The declaration does direct federal agencies to utilize existing grant funds to combat the crisis, and the administration also promised to urge Congress to bolster the public health emergency fund (which currently contains only $57,000) during budget negotiations. A rule barring Medicaid funding from being used in many drug rehabilitation centers will also be bypassed through the declaration.

"The president was right about one thing today: the opioid crisis in this country is a national emergency," said Vermont Senator Bernie Sanders. "Unfortunately, his announcement was nothing more than an empty promise - declaring an emergency, but failing to provide states with the necessary funding to address the crisis."

Such a lackluster response does little to change the daily reality faced by communities on the frontlines of the epidemic, including many rural regions of Vermont and New England. As overdose deaths continue to decimate swaths of our population, it can admittedly be difficult to envision an effective solution to such a daunting foe.

Still, work is being done in our communities to fight the tide of opiates. Here in Manchester, a group of mothers recently banded together under the moniker "Fed Up" to fight for increased funding and resources to combat the crisis on local, state, and national levels. Daily, organizations like Londonderry's Collaborative and Bennington's Turning Point Center work on the ground to encourage recovery and promote prevention.

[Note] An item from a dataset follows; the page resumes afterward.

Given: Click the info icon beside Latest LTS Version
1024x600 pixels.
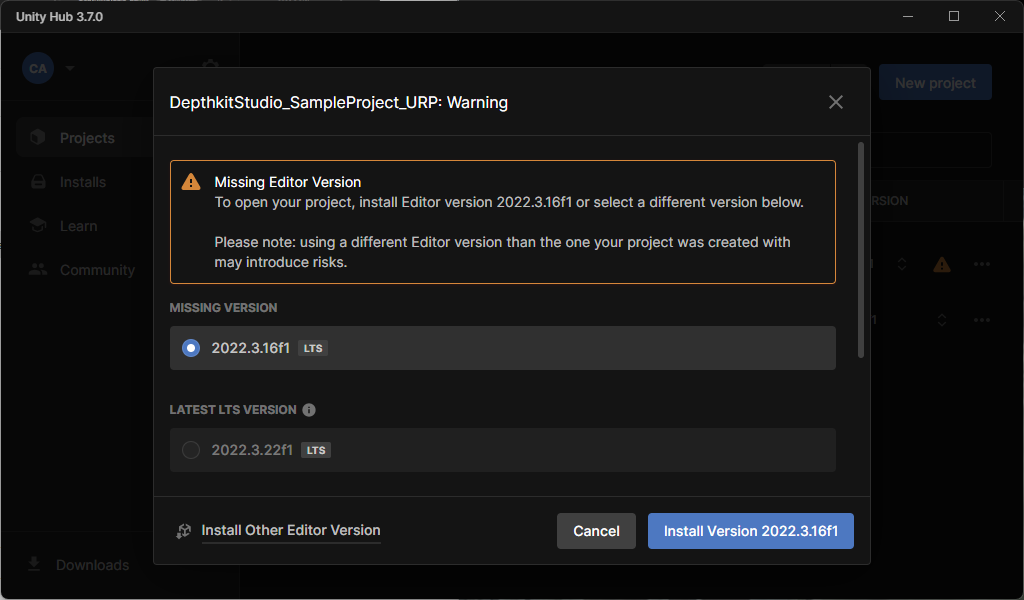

These local organizations have echoed the national dialogue in emphasizing the need for increased funding on all levels. According to the U.S. Surgeon General, approximately 1 in 10 Americans grappling with substance abuse receive treatment. This isn't because they enjoy the debilitating cycle of avoiding withdrawal — it's because resources like detox and rehabilitation centers remain inaccessible for the majority of addicts.

"As we work to learn more about the doors this declaration will open at the state level, it is clear there is still more work to do here in Vermont and at the federal level," said Gov. Phil Scott in response to Thursday's declaration.

Gov. Scott is right; there is more work ahead than behind. There is a desperate need for the government - at all levels - to increase funding to detox and rehabilitation centers, and remove roadblocks to care when it comes to health insurance coverage. While the cost may be high in terms of tax dollars, it's becoming clear that we too often forget what the real cost of this crisis is — loved ones.